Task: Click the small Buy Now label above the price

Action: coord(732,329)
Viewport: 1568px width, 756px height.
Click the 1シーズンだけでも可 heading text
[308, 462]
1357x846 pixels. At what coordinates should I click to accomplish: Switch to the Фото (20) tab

____________

What you should do. Every record must be written out again without any change.

Task response.
Task: Click the small Buy Now label above the price

Action: coord(732,329)
Viewport: 1568px width, 756px height.
Click the 1シーズンだけでも可 heading text
[308, 462]
1357x846 pixels. At what coordinates should I click to accomplish: Switch to the Фото (20) tab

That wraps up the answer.